Une de nos lectrices, qui vit en France après avoir séjourné plusieurs années en Israël, participait récemment à une réunion d’une association à laquelle elle appartient. La chemise de plastique dans laquelle elle avait rangé ses documents portait, en hébreu, l’inscription : « Université Hébraïque de Jérusalem ». On lui a demandé de faire disparaître cet objet dont la vue offensait les autres participants. Bien sûr, on n’est pas antisémite, mais la présence de caractères hébraïques sur un objet usuel acquis en Israël est une provocation qui passe les limites du tolérable.

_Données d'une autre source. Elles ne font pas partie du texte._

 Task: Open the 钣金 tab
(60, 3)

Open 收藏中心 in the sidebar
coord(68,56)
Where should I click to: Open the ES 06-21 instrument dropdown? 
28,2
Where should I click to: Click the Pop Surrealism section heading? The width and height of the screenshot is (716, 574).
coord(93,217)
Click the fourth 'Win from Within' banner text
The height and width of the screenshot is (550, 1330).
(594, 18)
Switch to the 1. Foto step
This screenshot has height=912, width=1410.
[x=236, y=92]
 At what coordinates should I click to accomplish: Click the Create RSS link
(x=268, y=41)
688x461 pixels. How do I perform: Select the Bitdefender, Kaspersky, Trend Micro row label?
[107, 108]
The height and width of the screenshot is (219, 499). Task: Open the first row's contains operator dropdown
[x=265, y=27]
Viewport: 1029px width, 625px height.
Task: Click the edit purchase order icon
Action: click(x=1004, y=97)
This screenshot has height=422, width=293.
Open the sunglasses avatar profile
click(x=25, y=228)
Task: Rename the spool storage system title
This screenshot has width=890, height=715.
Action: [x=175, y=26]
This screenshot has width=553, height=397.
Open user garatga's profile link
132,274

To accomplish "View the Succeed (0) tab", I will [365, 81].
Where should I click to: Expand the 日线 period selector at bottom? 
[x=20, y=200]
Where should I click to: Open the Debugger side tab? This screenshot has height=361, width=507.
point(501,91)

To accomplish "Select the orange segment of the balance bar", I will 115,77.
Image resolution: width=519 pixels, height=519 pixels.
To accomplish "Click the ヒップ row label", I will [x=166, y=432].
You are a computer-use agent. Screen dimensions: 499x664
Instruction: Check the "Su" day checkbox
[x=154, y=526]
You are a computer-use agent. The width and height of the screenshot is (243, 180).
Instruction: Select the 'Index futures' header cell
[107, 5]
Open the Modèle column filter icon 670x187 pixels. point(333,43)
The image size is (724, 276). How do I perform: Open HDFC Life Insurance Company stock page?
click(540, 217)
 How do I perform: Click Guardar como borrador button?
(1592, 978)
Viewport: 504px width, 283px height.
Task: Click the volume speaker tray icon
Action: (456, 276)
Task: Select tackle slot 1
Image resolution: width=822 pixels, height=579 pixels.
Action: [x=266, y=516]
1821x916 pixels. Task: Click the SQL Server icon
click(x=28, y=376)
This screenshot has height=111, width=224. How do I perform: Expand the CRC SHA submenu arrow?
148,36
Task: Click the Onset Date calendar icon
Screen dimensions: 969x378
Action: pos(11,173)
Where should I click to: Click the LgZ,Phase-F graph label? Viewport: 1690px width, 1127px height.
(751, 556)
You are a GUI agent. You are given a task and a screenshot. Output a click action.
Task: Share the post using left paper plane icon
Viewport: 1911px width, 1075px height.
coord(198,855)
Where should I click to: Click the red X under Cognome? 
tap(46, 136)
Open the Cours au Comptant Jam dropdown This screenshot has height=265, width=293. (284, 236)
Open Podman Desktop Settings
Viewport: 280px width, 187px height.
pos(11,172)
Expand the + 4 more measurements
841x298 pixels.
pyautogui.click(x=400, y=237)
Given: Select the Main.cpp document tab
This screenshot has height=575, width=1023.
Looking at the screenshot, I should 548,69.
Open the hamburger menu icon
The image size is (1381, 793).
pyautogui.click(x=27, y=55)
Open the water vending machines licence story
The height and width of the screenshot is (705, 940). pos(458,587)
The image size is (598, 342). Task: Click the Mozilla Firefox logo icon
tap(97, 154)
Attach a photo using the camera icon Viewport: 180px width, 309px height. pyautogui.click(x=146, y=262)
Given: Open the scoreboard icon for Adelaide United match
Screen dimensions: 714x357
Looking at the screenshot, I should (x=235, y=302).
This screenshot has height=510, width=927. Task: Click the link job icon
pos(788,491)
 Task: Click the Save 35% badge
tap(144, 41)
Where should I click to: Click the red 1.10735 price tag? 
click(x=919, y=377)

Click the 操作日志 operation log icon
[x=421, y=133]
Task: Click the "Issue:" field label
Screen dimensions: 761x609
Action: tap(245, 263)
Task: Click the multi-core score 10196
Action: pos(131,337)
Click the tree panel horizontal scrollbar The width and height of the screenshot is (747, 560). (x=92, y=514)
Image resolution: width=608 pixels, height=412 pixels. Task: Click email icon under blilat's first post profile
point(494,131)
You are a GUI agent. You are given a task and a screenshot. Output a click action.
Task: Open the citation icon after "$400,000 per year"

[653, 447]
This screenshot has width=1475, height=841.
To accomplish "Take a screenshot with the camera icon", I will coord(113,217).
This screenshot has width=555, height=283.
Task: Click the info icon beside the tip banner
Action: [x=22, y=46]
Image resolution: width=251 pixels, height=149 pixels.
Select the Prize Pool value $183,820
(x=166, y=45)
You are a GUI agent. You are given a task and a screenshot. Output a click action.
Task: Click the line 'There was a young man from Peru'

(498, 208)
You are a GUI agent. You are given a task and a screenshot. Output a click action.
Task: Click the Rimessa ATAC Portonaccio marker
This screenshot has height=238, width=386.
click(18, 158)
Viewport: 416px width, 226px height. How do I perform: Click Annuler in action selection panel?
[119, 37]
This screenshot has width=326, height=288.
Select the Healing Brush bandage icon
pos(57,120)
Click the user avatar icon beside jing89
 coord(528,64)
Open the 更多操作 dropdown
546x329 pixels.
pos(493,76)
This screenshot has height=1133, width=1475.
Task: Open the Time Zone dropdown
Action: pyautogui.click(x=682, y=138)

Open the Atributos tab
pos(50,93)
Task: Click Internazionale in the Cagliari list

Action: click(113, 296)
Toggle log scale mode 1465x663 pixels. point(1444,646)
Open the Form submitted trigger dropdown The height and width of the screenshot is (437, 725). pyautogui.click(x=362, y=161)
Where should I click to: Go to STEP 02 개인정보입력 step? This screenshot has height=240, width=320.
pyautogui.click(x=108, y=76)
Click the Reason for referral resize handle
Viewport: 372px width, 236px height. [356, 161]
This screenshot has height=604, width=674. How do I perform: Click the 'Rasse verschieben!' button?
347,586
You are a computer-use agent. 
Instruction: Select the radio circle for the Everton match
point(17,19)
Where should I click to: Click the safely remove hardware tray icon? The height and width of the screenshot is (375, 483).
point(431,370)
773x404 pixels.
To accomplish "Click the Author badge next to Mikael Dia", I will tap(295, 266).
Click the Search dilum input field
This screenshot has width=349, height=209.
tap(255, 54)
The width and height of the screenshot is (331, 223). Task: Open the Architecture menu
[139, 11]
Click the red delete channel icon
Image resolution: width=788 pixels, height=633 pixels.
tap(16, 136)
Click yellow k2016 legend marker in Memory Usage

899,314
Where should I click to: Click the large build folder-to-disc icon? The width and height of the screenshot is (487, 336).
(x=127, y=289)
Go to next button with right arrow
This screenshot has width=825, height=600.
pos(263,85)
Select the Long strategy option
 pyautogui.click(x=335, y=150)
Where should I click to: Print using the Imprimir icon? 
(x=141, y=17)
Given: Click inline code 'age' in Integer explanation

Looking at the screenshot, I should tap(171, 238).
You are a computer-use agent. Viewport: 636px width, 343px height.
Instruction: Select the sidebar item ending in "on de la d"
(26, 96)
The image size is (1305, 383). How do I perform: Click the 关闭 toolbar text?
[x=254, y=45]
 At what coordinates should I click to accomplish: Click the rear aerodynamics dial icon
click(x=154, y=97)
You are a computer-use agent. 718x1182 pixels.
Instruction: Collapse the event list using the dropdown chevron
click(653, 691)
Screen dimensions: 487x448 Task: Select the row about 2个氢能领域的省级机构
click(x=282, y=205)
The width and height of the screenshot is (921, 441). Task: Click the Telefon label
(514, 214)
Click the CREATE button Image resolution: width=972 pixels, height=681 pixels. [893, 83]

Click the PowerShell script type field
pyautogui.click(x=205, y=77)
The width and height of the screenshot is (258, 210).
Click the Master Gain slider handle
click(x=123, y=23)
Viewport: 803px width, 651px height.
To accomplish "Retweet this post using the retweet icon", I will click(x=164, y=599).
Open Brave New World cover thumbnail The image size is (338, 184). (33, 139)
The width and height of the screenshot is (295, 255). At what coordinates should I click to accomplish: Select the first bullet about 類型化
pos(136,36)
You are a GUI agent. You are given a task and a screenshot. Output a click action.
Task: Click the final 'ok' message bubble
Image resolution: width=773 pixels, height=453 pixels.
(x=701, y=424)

Une religieuse catholique de nationalité française, venant d’Israël et débarquant à l’aéroport de Nice après avoir fait escale à Zurich, s’est vue prise à partie par une policière de la sécurité française pour le simple fait qu’elle avait embarqué à Tel-Aviv. Après l’avoir harcelée de questions aussi stupides qu’arrogantes, la fonctionnaire de police a conclu son interrogatoire par cette déclaration : « Madame, vous ne devriez pas être fière du pays d’où vous venez. »
Nous avons reçu récemment un message électronique nous accusant, sans autre forme de procès, de mensonge, agrémenté d’une appréciation d’un style ordurier sur le premier ministre israélien Ariel Sharon et se concluant par cette proclamation : « La jeunesse palestinienne vaincra. » Il n’y aurait pas là de quoi nous émouvoir outre mesure si l’auteur de ce message, qui se pique d’avoir « l’intelligence du cœur », ne nous recommandait un site Internet qui se définit lui-même comme « le portail chrétien du dialogue interreligieux », défenseur des valeurs personnifiées par Jean-Paul II et Mère Teresa - et qui ne brille pas, c’est trop peu dire, par son amour d’Israël.
En ce début de 2004, en France, on peut donc être accusé de provocation parce qu’on lit l’hébreu, se voir infliger une leçon de morale par une représentante de l’ordre public parce qu’on a pris l’avion à Tel-Aviv et être accusé de mensonge parce qu’on pratique l’ascèse de la vérité. Signe, s’il en était besoin, de la nécessité du travail d’information que nous avons entrepris.
C’est pourquoi, soutenus par vos encouragements, nous continuerons à vous communiquer, avec les moyens modestes qui sont les nôtres, notre part de vérité.